• [Data]:
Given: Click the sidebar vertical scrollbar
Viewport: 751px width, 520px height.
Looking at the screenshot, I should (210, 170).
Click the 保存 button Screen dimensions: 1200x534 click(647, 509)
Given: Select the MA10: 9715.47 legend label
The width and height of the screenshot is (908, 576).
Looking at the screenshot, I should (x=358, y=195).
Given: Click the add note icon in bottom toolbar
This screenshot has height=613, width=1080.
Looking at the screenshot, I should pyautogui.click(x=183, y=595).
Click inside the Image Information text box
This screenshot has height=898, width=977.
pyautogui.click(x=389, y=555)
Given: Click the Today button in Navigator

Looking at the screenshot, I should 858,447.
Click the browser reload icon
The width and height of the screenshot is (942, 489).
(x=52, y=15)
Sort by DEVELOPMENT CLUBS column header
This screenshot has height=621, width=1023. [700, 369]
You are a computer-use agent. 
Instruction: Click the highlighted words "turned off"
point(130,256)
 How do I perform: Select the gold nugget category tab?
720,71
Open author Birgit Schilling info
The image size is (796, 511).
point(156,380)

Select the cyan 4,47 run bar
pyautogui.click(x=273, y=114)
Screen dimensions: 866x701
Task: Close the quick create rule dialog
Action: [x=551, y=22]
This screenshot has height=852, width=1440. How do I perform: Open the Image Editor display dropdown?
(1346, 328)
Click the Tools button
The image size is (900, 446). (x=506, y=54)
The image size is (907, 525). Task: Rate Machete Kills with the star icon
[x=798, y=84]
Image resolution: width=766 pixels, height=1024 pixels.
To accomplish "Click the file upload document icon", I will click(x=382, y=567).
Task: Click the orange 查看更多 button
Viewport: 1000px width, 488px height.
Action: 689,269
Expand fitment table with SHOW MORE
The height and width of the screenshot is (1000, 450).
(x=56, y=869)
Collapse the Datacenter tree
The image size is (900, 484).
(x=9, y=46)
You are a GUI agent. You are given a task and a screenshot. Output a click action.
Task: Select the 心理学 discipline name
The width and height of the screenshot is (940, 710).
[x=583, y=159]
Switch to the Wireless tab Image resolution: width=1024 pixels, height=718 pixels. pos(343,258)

• [Work to complete]: Word for word, restate only the lines from the one containing "Open author Birgit Schilling info" through the last line of the entries, with both ends kept.

• [Result for this exercise]:
Open author Birgit Schilling info
The image size is (796, 511).
point(156,380)

Select the cyan 4,47 run bar
pyautogui.click(x=273, y=114)
Screen dimensions: 866x701
Task: Close the quick create rule dialog
Action: [x=551, y=22]
This screenshot has height=852, width=1440. How do I perform: Open the Image Editor display dropdown?
(1346, 328)
Click the Tools button
The image size is (900, 446). (x=506, y=54)
The image size is (907, 525). Task: Rate Machete Kills with the star icon
[x=798, y=84]
Image resolution: width=766 pixels, height=1024 pixels.
To accomplish "Click the file upload document icon", I will click(x=382, y=567).
Task: Click the orange 查看更多 button
Viewport: 1000px width, 488px height.
Action: 689,269
Expand fitment table with SHOW MORE
The height and width of the screenshot is (1000, 450).
(x=56, y=869)
Collapse the Datacenter tree
The image size is (900, 484).
(x=9, y=46)
You are a GUI agent. You are given a task and a screenshot. Output a click action.
Task: Select the 心理学 discipline name
The width and height of the screenshot is (940, 710).
[x=583, y=159]
Switch to the Wireless tab Image resolution: width=1024 pixels, height=718 pixels. pos(343,258)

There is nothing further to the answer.